Existem diversas maneiras de adquirir repertório. Pessoalmente, recorro à terapia e ao Candomblé. A Umbanda também é uma fonte de onde já bebi muita água, quase 20 anos de imersão e encantamento, e pra onde desejo voltar, em breve. Eita povo arretado, esse de Aruanda, e a saudade mata a gente, morena. Faculdades, amigos, esportes, fé, religião, livros, filmes, experiências com cogumelos… não sei, não quero saber como cada um vai de encontro a esse desenvolvimento, mas sugiro com veemência que o façam, que busquem expandir. Sobre questões de maternidade e família, acompanho a Lua e o Peu, no Instagram e no podcast, e aprendo, aprendo, aprendo, pra lidar com a filha que me cabe e com a família que desestruturo e realinhavo desde meus dois nascimentos, em 1979 e 2018 (quem é sabe que é).

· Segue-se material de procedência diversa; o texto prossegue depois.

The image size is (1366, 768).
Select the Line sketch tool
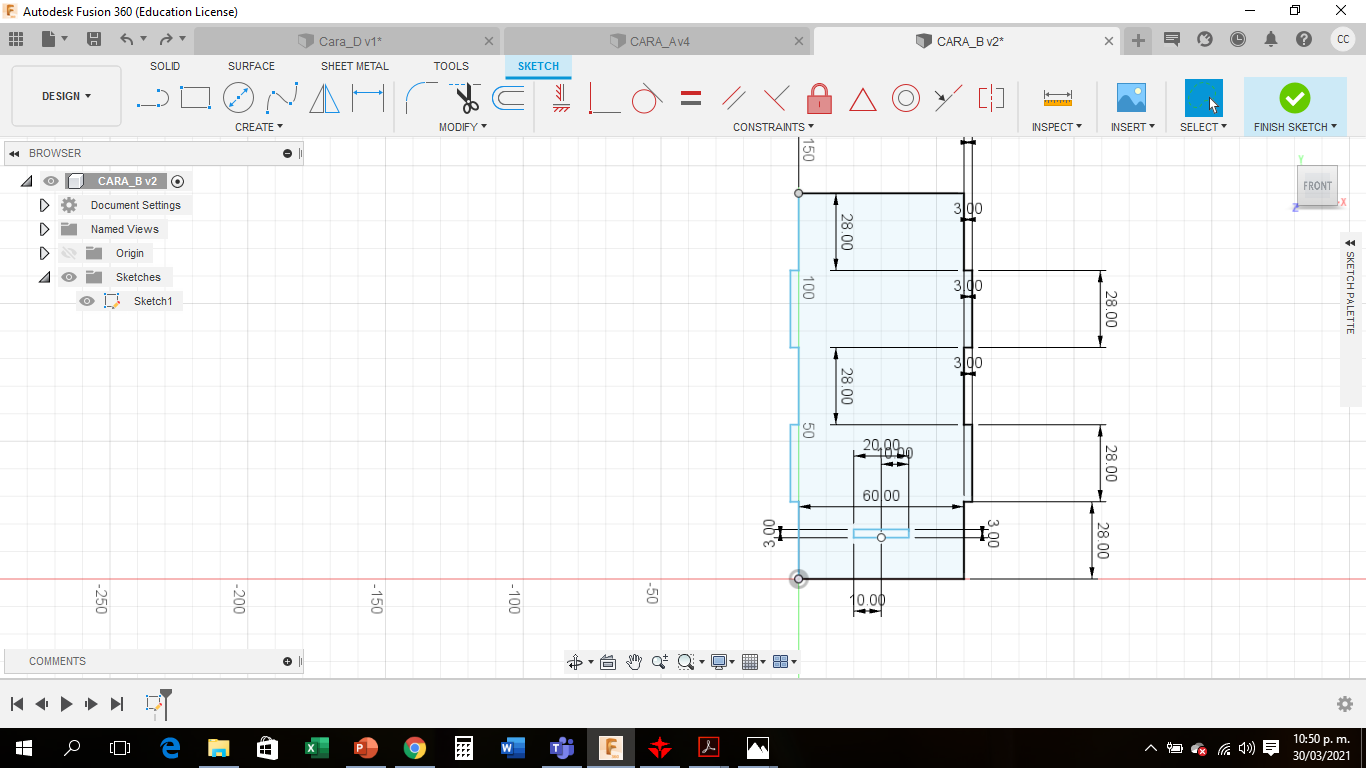click(152, 98)
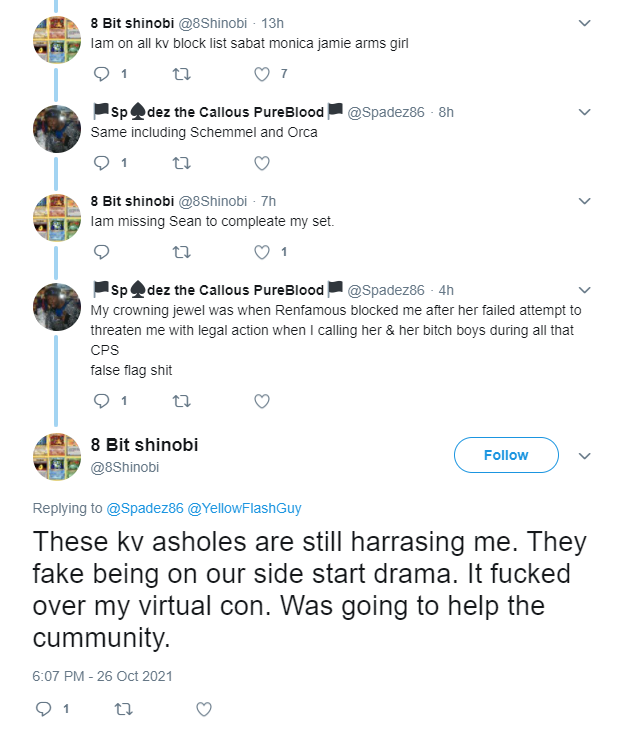624x732 pixels.
Task: Retweet the 'kv block list' tweet
Action: 182,74
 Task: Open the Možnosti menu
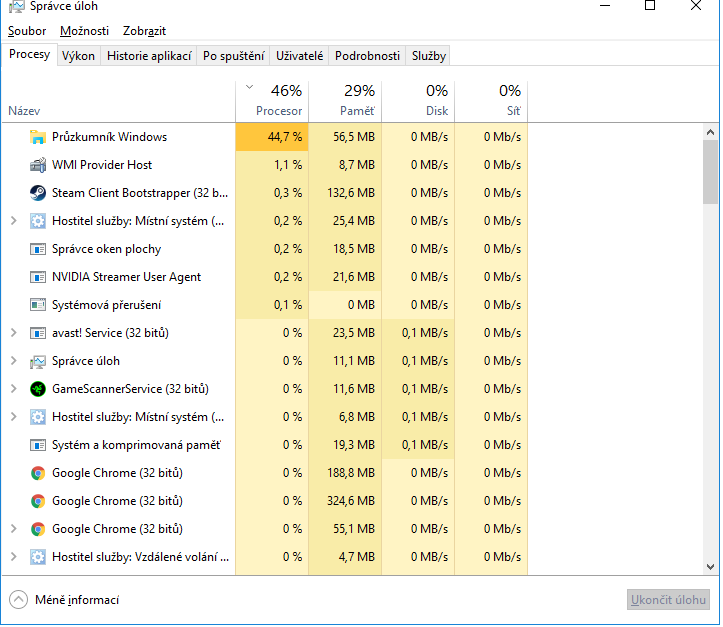[85, 32]
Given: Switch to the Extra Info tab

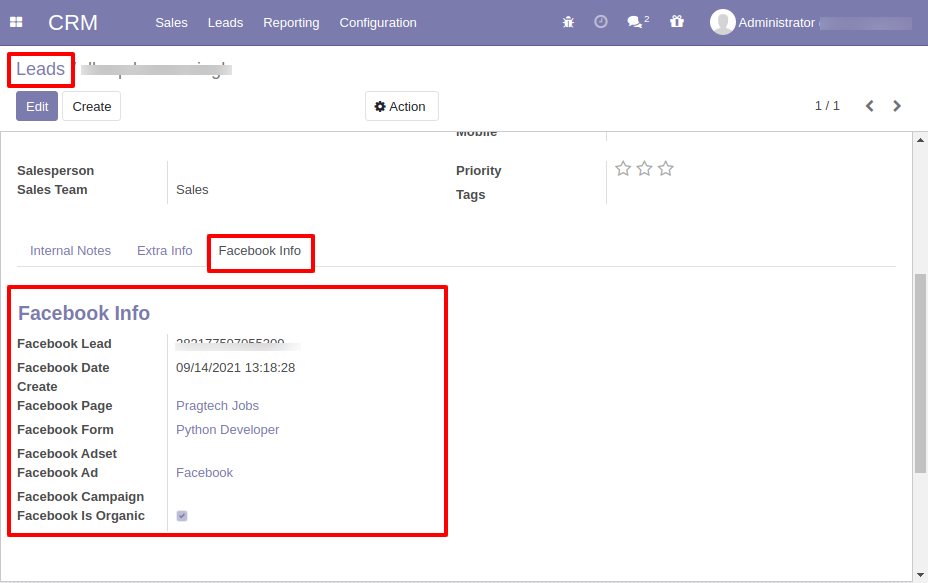Looking at the screenshot, I should click(165, 251).
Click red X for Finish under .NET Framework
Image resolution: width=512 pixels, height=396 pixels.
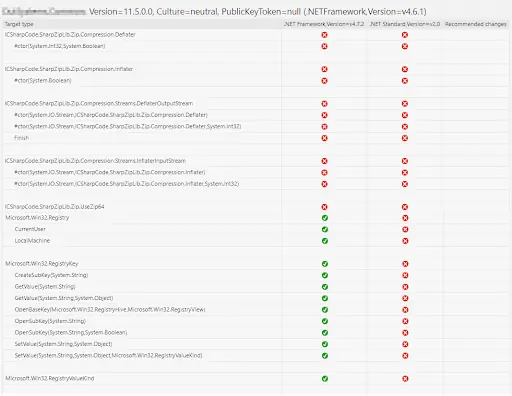[324, 138]
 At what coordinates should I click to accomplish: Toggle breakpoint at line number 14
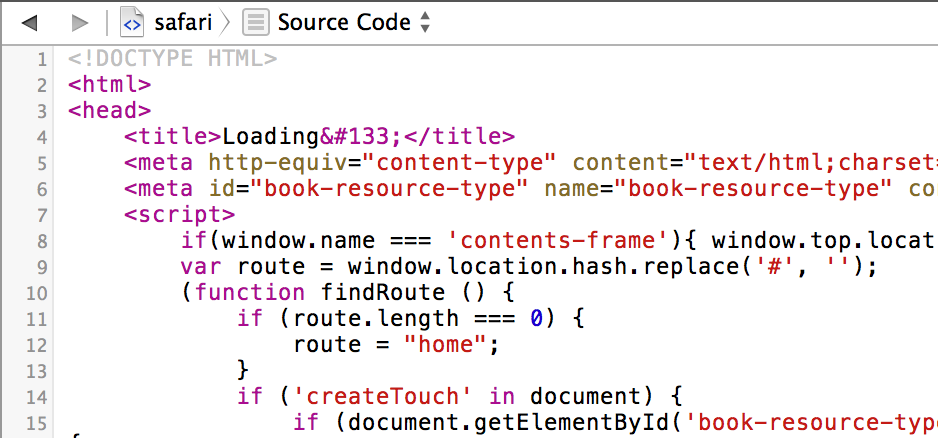coord(36,397)
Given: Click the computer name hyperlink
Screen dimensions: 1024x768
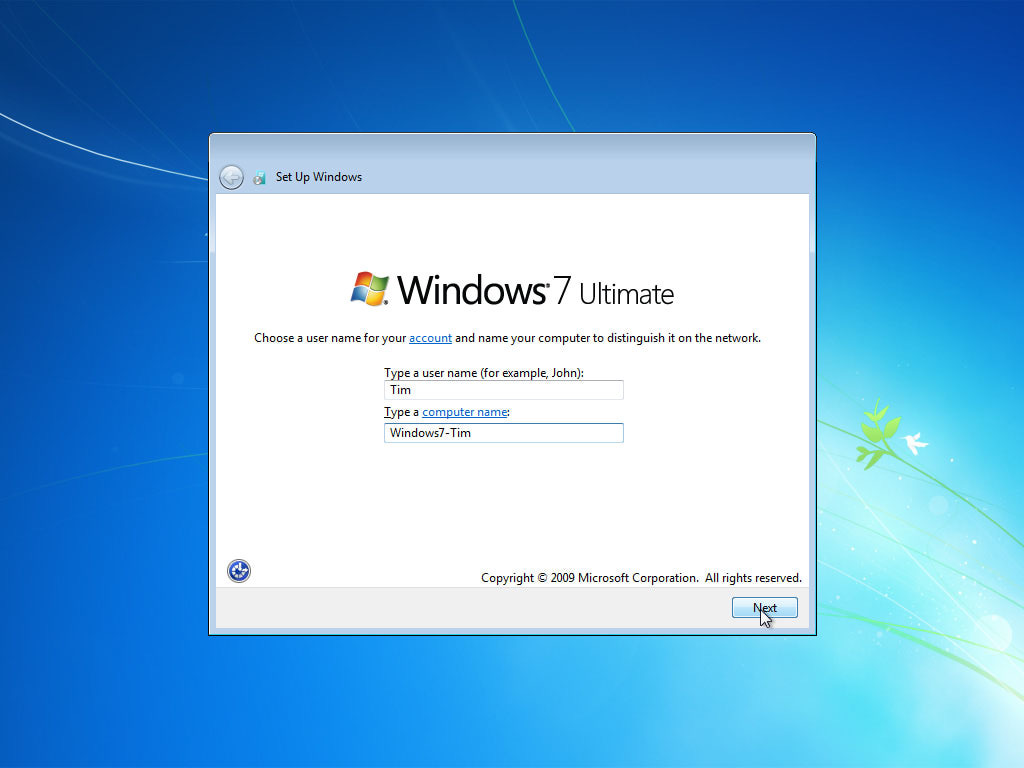Looking at the screenshot, I should tap(464, 412).
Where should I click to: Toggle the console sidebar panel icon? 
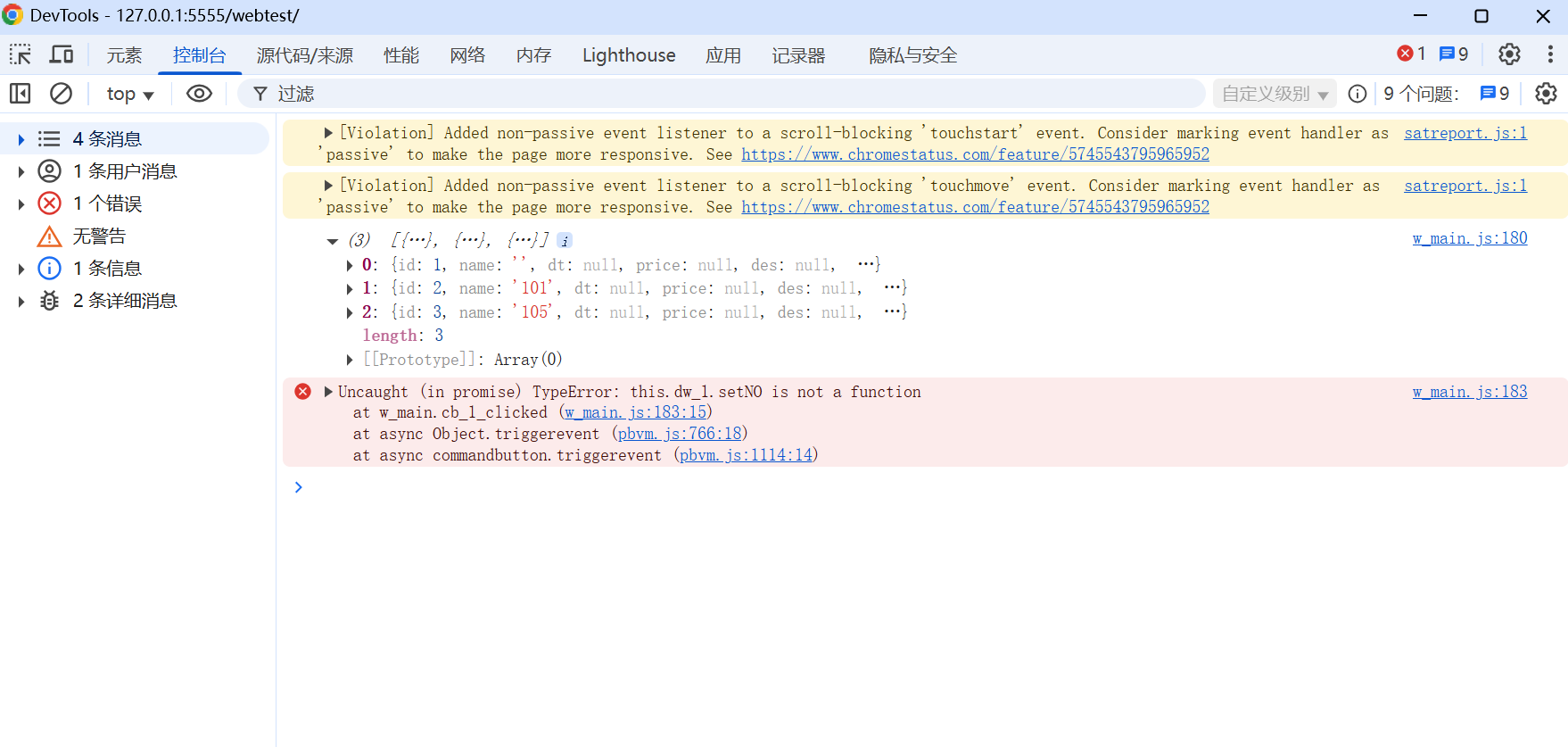(21, 94)
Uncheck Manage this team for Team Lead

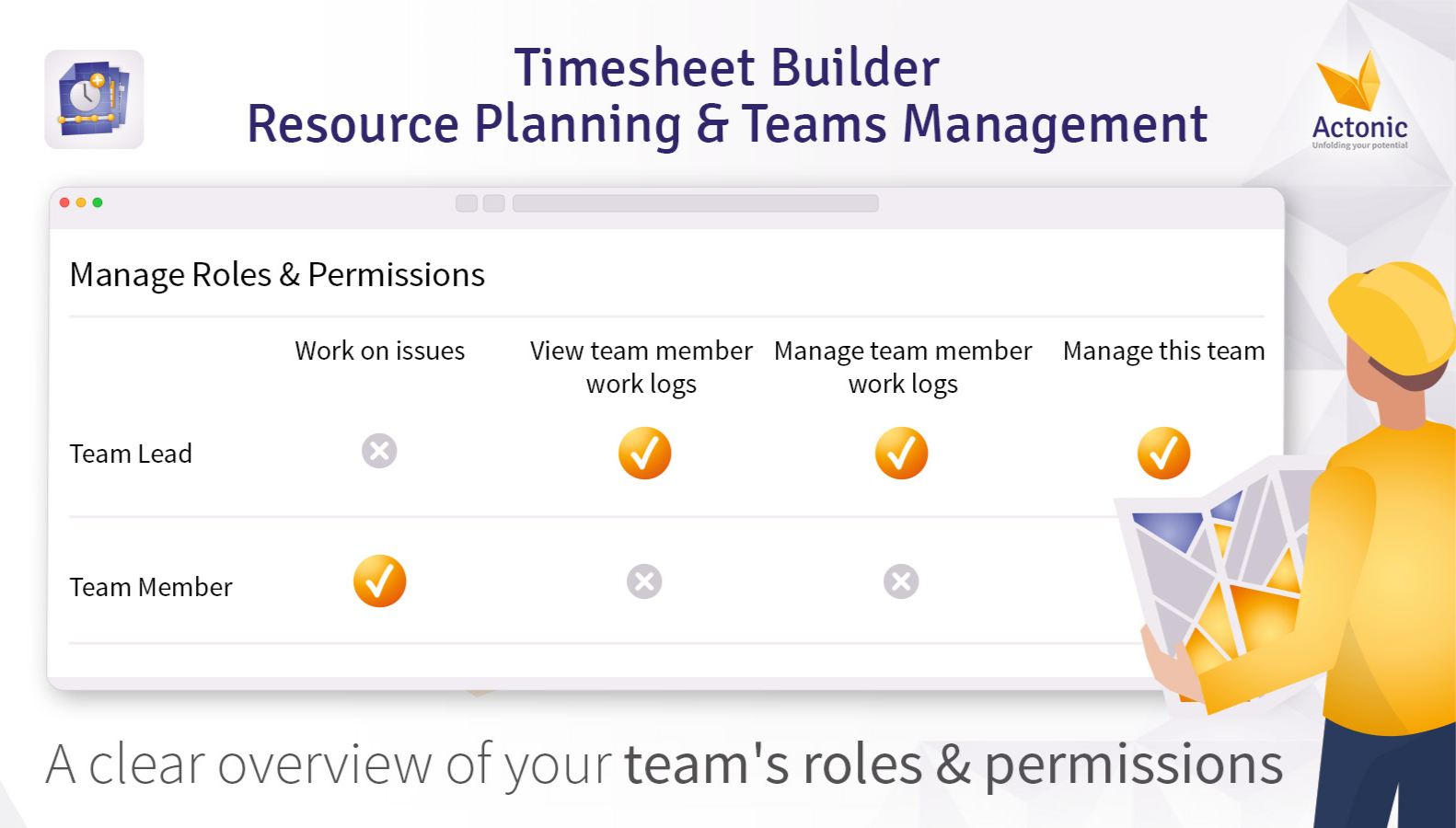(x=1163, y=453)
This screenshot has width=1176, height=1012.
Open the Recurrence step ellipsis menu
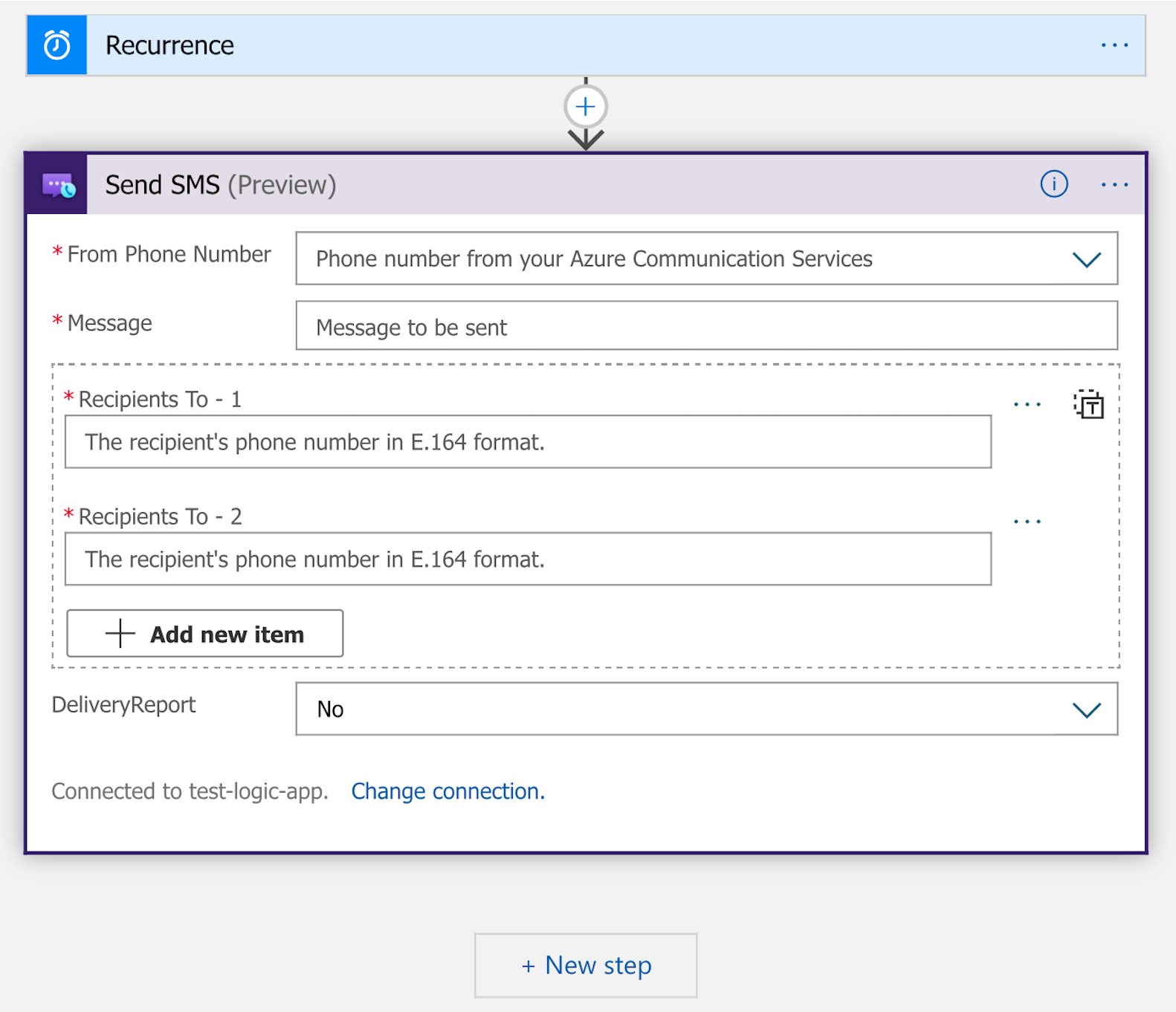(x=1114, y=45)
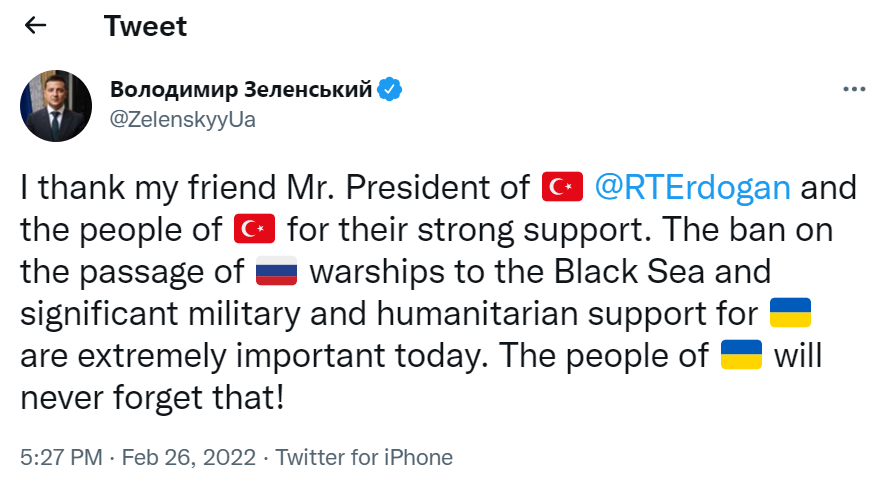
Task: Click the "Twitter for iPhone" source link
Action: [x=364, y=458]
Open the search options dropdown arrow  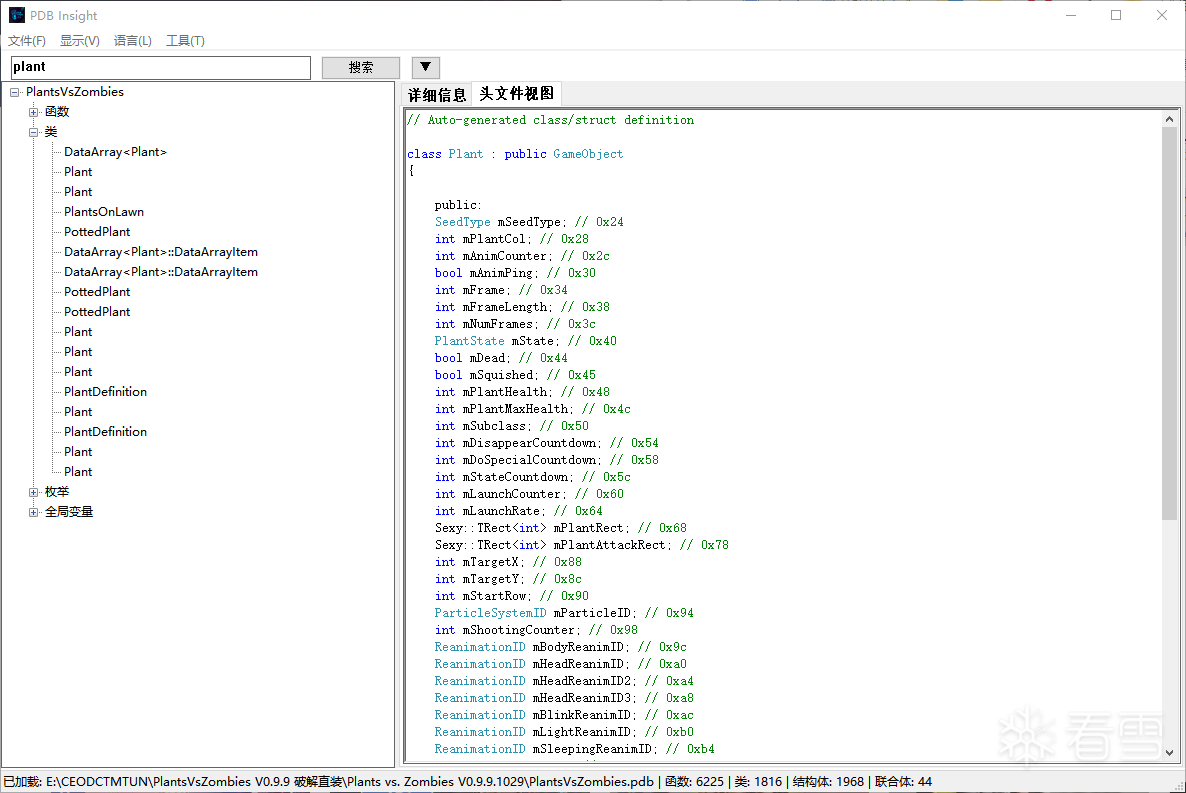pyautogui.click(x=425, y=67)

Não é possível que uma mulher que namora o pai não possa ser outra coisa que não a segunda mãe. Por aqui, estabelecemos que somos amigas, que é uma categoria de pessoas queridas, próximas, que atuam como rede de carinho, companhia, cuidados e outras coisas e que, especialmente, é uma categoria conhecida da criança, muito simples de compreender para (quase) todos os envolvidos. Esse quase, que quase sempre gera problemas – como a moça da praia que veio ser uma querida e poderia causar tormentas exaustivas – são as pessoas que só enxergam um ou dois exemplos de possibilidades, quase sempre olhando pra trás, quase sempre com um discurso quase coerente e quase com carinho, normalmente numa boa intenção. Mas foi quase, e quase é quase nada. Uma boa solução é ampliar repertório e, não sei se já falei aqui em cima durante esse texto todo, ampliar repertório dá um baita de uma trabalheira, mas para as premissas afroteológicas que venho aprendendo (e que você encontra também online nas figuras públicas dos Babalorixás Sidnei Nogueira e Rodney William), é a única possibilidade viável.

Desenvolver a cabeça. Orí O Orí Níkan – é Orí, somente Orí. Nenhum Orixá pode abençoar sem o consentimento do Orí.